• _TO DO_:
Word for word, set down every line of the entries below from the line with "Click the thumbs-up" to the line with "Given: Open the KingstVIS hamburger menu", including both, and no other line.

• _Stored data entries_:
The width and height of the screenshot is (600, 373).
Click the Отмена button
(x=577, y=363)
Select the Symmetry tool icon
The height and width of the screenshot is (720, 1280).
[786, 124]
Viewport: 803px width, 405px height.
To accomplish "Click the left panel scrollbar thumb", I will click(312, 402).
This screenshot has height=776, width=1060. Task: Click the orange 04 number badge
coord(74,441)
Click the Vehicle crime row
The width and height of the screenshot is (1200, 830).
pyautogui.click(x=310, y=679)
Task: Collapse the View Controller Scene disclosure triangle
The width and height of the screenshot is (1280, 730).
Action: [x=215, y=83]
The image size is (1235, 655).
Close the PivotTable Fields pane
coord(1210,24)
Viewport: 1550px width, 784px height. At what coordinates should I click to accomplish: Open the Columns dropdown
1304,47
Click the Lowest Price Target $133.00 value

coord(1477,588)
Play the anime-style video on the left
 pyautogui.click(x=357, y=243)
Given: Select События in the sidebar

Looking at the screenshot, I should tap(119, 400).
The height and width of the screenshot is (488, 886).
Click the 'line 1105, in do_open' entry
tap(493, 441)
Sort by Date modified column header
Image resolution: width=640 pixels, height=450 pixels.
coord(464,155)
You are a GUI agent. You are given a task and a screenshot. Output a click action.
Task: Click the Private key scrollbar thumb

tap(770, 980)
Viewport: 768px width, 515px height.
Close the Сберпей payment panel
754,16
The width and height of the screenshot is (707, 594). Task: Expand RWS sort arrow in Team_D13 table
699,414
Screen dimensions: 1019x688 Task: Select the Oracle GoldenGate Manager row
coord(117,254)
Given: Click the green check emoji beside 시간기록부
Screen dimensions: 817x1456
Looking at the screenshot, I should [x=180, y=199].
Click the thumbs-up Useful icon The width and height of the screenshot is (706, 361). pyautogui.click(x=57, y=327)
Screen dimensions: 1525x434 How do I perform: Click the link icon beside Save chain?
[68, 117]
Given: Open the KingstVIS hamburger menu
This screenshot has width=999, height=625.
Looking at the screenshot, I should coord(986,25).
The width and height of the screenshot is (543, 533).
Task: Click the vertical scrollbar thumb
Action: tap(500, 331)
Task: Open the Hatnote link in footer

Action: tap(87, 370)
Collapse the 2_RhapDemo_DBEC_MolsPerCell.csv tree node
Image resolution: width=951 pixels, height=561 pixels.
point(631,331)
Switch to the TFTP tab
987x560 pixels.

• _ANSWER SPACE_:
Click the thumbs-up Useful icon The width and height of the screenshot is (706, 361). pyautogui.click(x=57, y=327)
Screen dimensions: 1525x434 How do I perform: Click the link icon beside Save chain?
[68, 117]
Given: Open the KingstVIS hamburger menu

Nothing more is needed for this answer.